There’s a kind of magic that only happens when you bring different parts of your life into the same room. The friends you've met this year who have never met the friends you've had since you were three. The colleague who doesn’t know the neighbor. The person you met traveling sitting next to the person you’ve known since college. For one evening, all the separate chapters of you coexist. And sometimes — the best times — those people find each other separately afterward. They build their own thing. You just created the conditions.
I used to co-host these gatherings with my friend Mariya, and we had a rule: no small talk. Every party had a question. If you could replace money with another currency, what would you calibrate it to? Or: What is the actual value of art? Not ice-breakers. Real questions. The kind that make people forget what time it is.
I grew up in a culture where the house was always open.

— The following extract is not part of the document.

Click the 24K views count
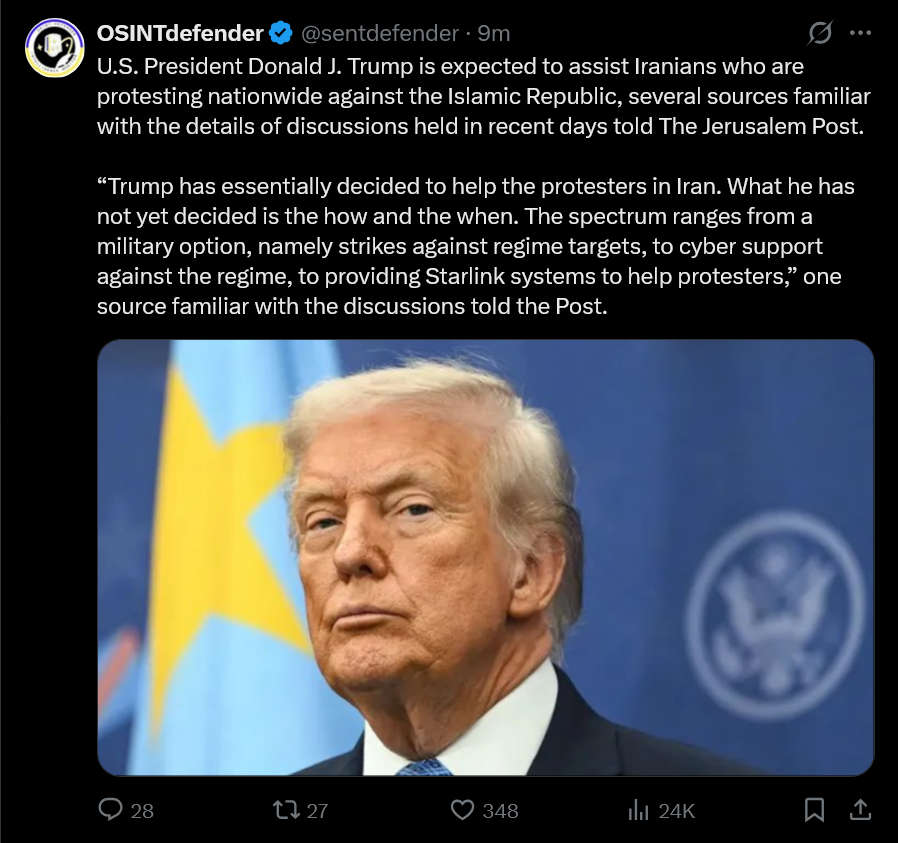The image size is (898, 843). point(676,810)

In Iran, there’s no such thing as a closed door — hospitality isn’t an event, it’s a baseline. A party isn’t a production. It’s just an extension of how you live. And that’s the energy I try to bring to hosting: not performance, but wonder.

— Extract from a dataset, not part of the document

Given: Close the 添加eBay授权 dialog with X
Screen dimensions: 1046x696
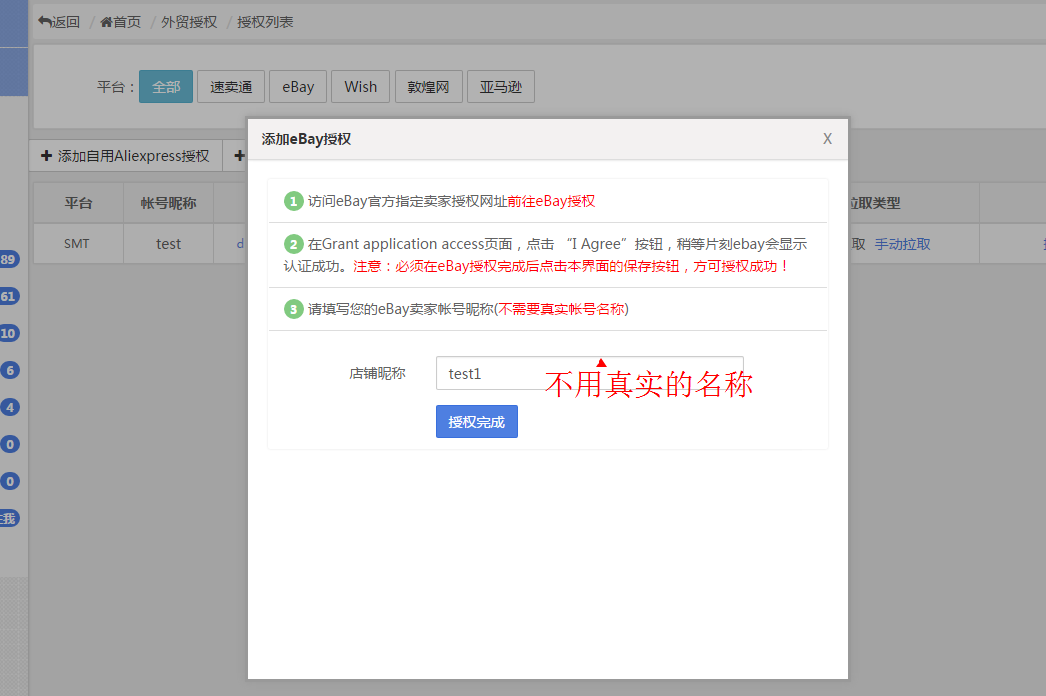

Where Have All The Random Sparks Gone
Because here’s what I believe: people need to be around other people. Not virtually. Not asynchronously. Actually present, breathing the same air, sharing the same food, bumping into each other in the kitchen, looking for a fork while the other person finds the tea. There’s a reason we still go to restaurants even when cooking at home is cheaper — we want to be near strangers. And I particularly enjoy when people are very different from each other. That's where our boundaries break. We want to feel the ambient warmth of community, even with people we’ll never know. We learn from one another in the ways we carry ourselves and how we do culture.
A house party, done well, is just that feeling — concentrated and intentional.
Yes, it’s stressful to create the space. Every party takes work: the logistics, the food, the music, the energy, the question. But I’ve never once thrown a party and thought: that wasn’t worth it. Each one has its own life, its own synergy, its own unexpected moment, its own particular delight.
That’s the art of gathering. And I think we need it more than ever.